Ricochet Roller Coaster
My sister used to call me Ricochet Rabbit when I was a wee lad. These days I feel more like Ricochet Roller Coaster or something.
Perhaps it’s just me feeling I constantly have to play catch-up to events being rearranged, goal posts forever being moved hither and dither and the best-laid plans of mice and men as well as me myself and I, seeming at one point to be fairly robust and promising, yet when I turn back to them a fragment of time later, these potential brilliant plans, designs and contingencies appear to be nothing more than mere vapour trails.
So many handfuls of puffs of smoke – still eerily evocative of an ever so distant impression something of note might once have been connected to this particular lingering sensation.
Yesterday I felt so good. Yet today is another harrowing deep dive exploration of the Abyss with at least more than one pair of eyes staring back at me (..)

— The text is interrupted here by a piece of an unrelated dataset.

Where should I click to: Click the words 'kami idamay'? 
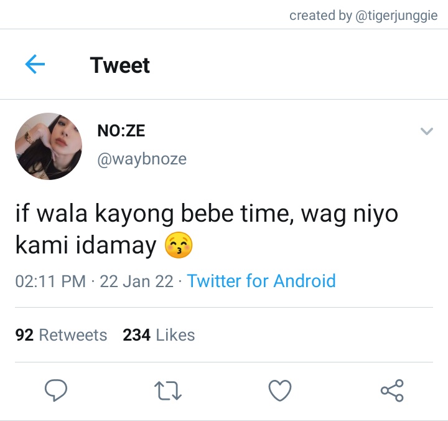coord(86,245)
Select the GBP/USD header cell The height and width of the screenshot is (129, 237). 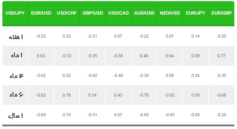[x=92, y=13]
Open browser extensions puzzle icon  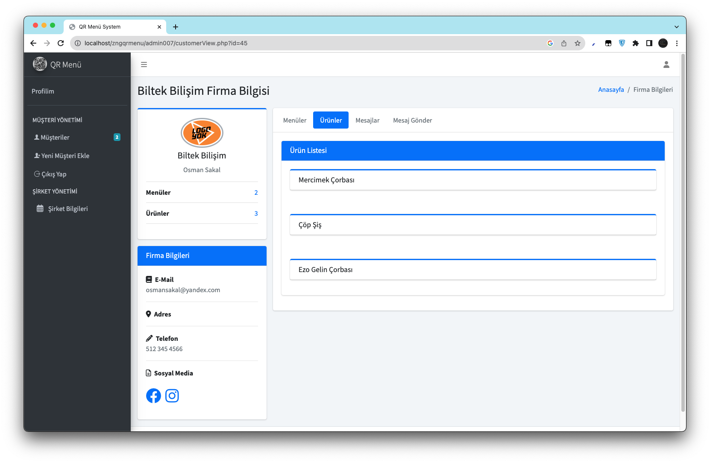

Someone mentioned the word comfort zone, and it only occurred to me much later that, in fact, I would give anything for a comfort zone. What do they look like? Where can you get one of those?
As my radius is bound to once again decrease in scope for a while, due to my driver’s licence being suspended for the nest six months, my daily bothering of ‘the nice real people with actual lives’ will have to be re-focused more towards Terrigal and that section of my street as the dazzling lights of Wamberal CBD are much harder to access for those on foot or using the bus.
(However, the silver lining is that it’s a bonus for me to think some of the lovely people working in this little hospitable precinct will be able to enjoy a much deserved Ricardian holiday.)
The closest I feel I ever may have come to being able to relax into a semblance of reassurance and tranquillity, was during some memorable long-haul flights. I simply loved that ephemeral in-between sensation of having left one place while not yet having arrived anywhere else.
In a funny way, it seemed to be my natural habitat.
One could call it a vacuum, limbo or a hiatus, I suppose. To me, it was sanctuary, here at least for a few hours, ‘they’ couldn’t grab hold of me, not even Mr. Bloody Parkinson’s himself.